Sometimes a topic is used to publish information to a single user, for a user to broadcast information, or to share data between a user's multiple sessions. In these cases, it can be unwieldy to set up lots of specialized topic permissions for the different security principals representing the users. An alternative is to create the topic as owned by a particular principal, using the OWNER topic property. A topic with the OWNER property grants full acccess to sessions authenticated with the named principal. Other sessions continue to be constrained by the configured topic permissions.

Premium features: persistence, replication, and fan-out

Three topic-related features are included in the separately licensed Scale and Availability pack.

Topic persistence logs a server's topic data to disk. Topic persistence allows a server to be stopped and restarted without needing to start a separate client to re-create topics and their values.
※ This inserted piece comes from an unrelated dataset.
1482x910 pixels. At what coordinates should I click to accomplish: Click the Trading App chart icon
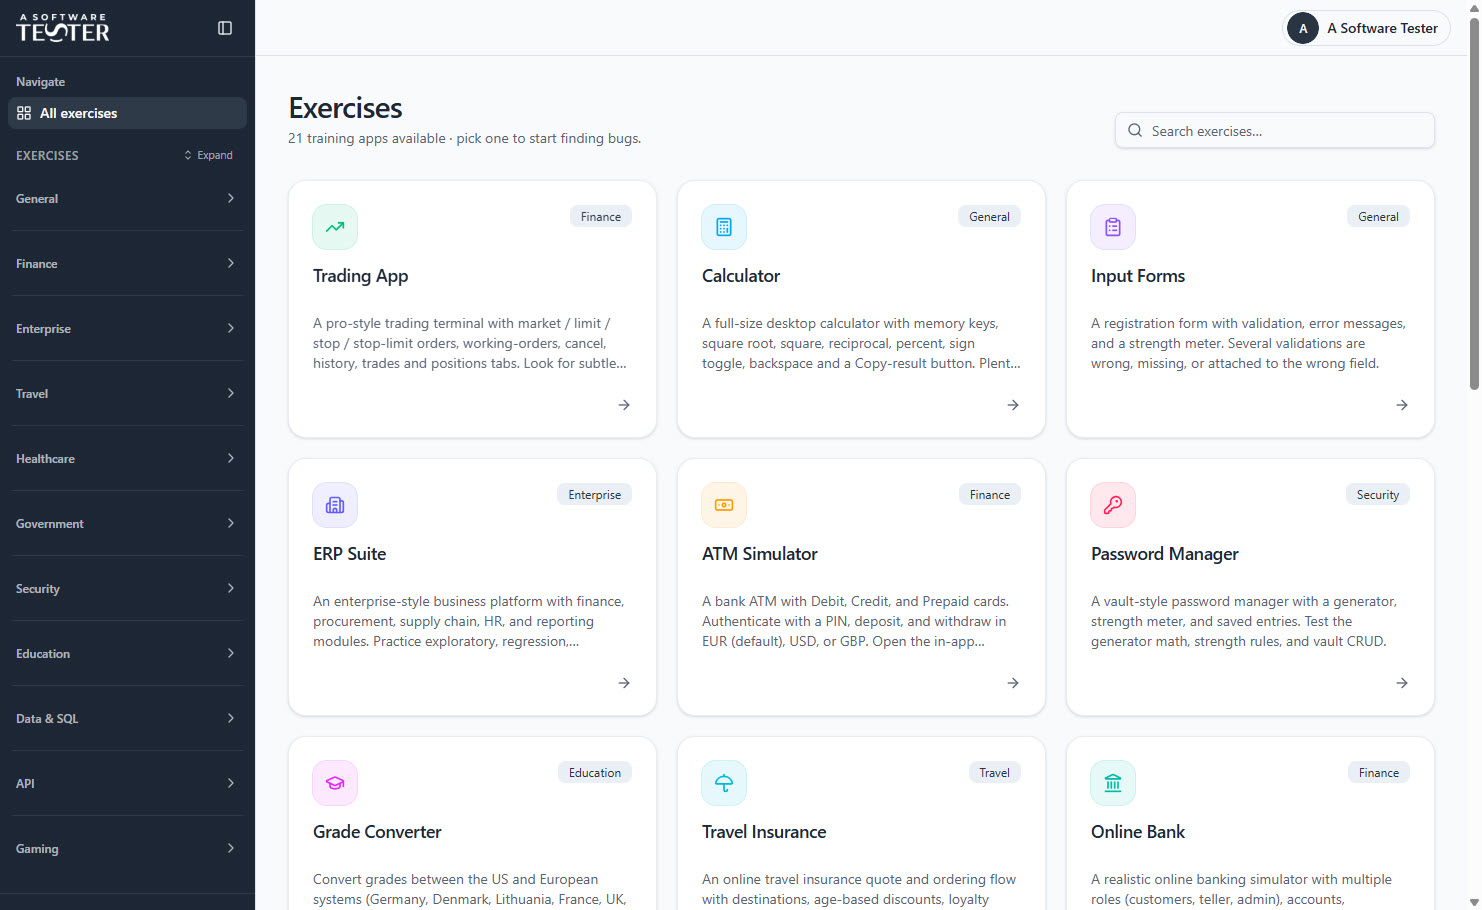pyautogui.click(x=335, y=227)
It can provide faster time-to-recovery and is very useful during development when servers are frequently restarted or test data needs to be shared between developers and environments.

Topic replication mirrors the topic tree across a cluster of peer servers. This improves system availability – the topic data can survive the loss of individual servers – and provides a consistent view of the data to each client session regardless of the server that hosts the session.

Fan-out is designed for replication of topic data between different geographies. Fan-out links can be configured to mirror selected parts of the topic tree from a primary server or cluster of primary servers to one or more secondary servers. The secondary servers present a read-only view of the topic data; updates can only be made through the primary server. Some Diffusion systems use fan-out within a data center, to separate a primary data tier of servers from a secondary tier of servers that host customer sessions. This design allows the secondary tier to be scaled independently to support millions of sessions.